ASUPAN VITAMIN D DAN TINGKAT KEPARAHAN DEMAM BERDARAH DENGUE PADA ANAK USIA 1-14 TAHUN DI YOGYAKARTA
Nur Siyam, Prof. dr. Siswanto Agus Wilopo, SU, M.Sc, Sc.D.
2014 | Tesis | S2 Ilmu Kesehatan MasyarakatLatar Belakang: Demam berdarah dengue (DBD) menimbulkan shock dan kematian. Tahun 2012 awal, 62,44% penderita DBD Kota Yogyakarta anak usia 1-12 tahun, sebagian besar mengalami DBD parah. Asupan vitamin D rendah diasumsikan sebagai penyebab DBD parah. Asumsi ini perlu dibuktikan. Tujuan: Menganalisis pengaruh asupan Vitamin D dan keparahan DBD pada anak usia 1-14 tahun. Metode Penelitian: Jenis penelitian observasional analitik dengan rancangan hospitalbased case control study. Penelitian di bangsal rawat inap anak dan instalasi catatan medik RS Jogja dan RSUP Dr. Sardjito tahun 2013. Kelompok kasus adalah anak usia 1- 14 tahun dengan DBD grade III & IV, kontrolnya adalah DBD grade I & II berdasarkan diagnosis dokter dan pemeriksaan laboratorium. Pengambilan sampel dengan consecutive sampling. Data asupan vitamin D diambil dengan food frequency questionnaire (FFQ). Variabel luarnya adalah IMT, Umur, status penyakit kronis dan intensitas terpapar matahari pagi. Penentuan nilai cut-off point sensitifitas dan spesifisitas keparahan DBD berdasarkan asupan vitamin D dan IMT dengan ROC curve. Analisis data dengan analisis univariabel, bivariabel (t-test) dan mutivariabel (regresi logistik). Hasil Penelitian: Jumlah subjek penelitian 120 (60 kasus dan 60 kontrol) tanpa matching. Nilai titik potong asupan vitamin D berdasarkan ROC Curve adalah 2,7 μg/hari. Hasil t test menunjukkan penderita DBD parah mempunyai rata-rata asupan vitamin D 1,10 kali lebih sedikit dibandingkan pada DBD tidak parah. Uji regresi logistik menunjukkan asupan vitamin D <2,7 μg/day bersama IMT ??18,75 kg/m2, penyakit kronis, dan intensitas terpapar matahari pagi <15 menit/hari berpengaruh pada DBD parah (OR=0,47; 95% CI: 0,32-0,71). Simpulan: Anak dengan DBD parah ditemukan lebih banyak pada mereka yang mempunyai asupan vitamin D sedikit, IMT ??18,75 kg/m2, berpenyakit kronis, dan intensitas terpapar matahari pagi <15 menit/hari dibandingkan pada anak DBD tidak parah.

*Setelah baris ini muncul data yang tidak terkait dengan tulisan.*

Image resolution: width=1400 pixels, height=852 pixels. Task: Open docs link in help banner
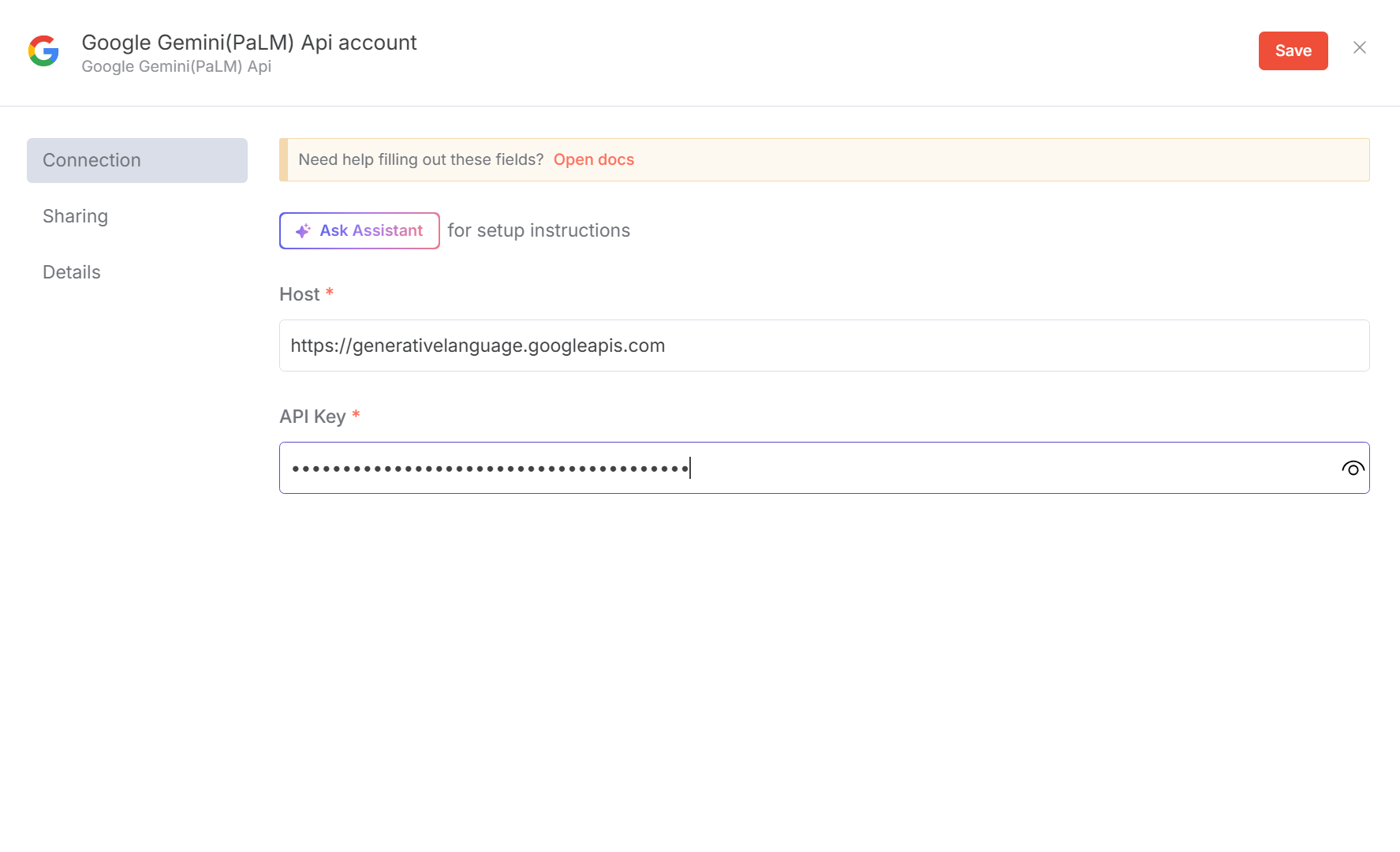click(594, 159)
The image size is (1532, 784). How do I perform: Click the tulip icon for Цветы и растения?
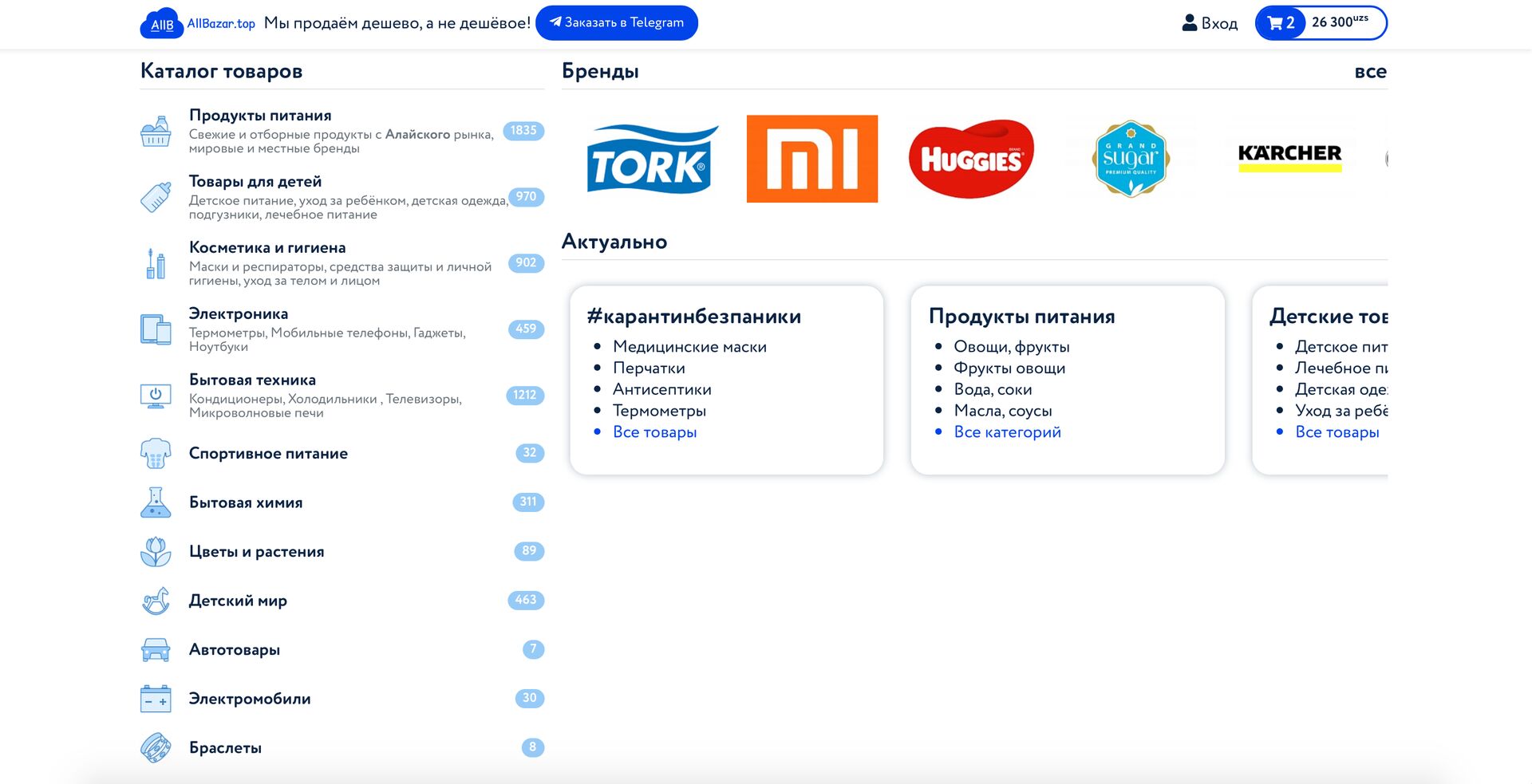point(156,552)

Background: DHF can lead to shock and death. In early 2012, 62,44% of DHF in Yogyakarta on child age 1-12 years, the majority have DHF severity. Lower of vitamin D intake assumed cause of DHF severity. This assumption need to be proved. Objective: To analyse the effect of the vitamin D intake and DHF severity in children 1- 14 year. Methods: This study is an observational analytic with hospital-based case control study design. The research conducted in inpatient wards children and medical record installation in Jogja Hospital and RSUP Dr. Sardjito on year of 2013. The case group was children 1-14 years who were diagnosed with DHF grade III & IV, the control group was DHF grade I & II based on medical diagnosis and laboratorium checking. Sampling technique with consecutive sampling. Data intake of vitamin D was obtained by FFQ. External variables were age, IMT, status of chronic disease, and tensity of morning sun exposure. Determination of the cut-off point value of sensitifity and spesifisity DHF severity based on vitamin D intake and IMT with ROC curve. Data analysis with univariable, bivariable (t-test), and multivariable (logistic regretion). Results: The number of subject was 120 (60 cases and 60 controls) without matching. Vitamin D intake cut-off point based on ROC Curve was 2,7 μg/day. The results of the t test showed severe DHF patients had mean of vitamin D intake of 1.10 times less than in non-severe dengue. Logistic regresi test showed that vitamin D intake <2,7 μg/day, BMI ??18,75 kg/m2, chronic disease and intensity of morning sun exposure <15 min/day were increased risk of DHF severity (OR=0,47; 95% CI: 0,32-0,71). Conclusion: Children with severe dengue was found more to have a little vitamin D intake, BMI ?? 18.75 kg/m2, chronically ill, and the intensity of the morning sun exposure <15 min / day compared to children with non-severe dengue.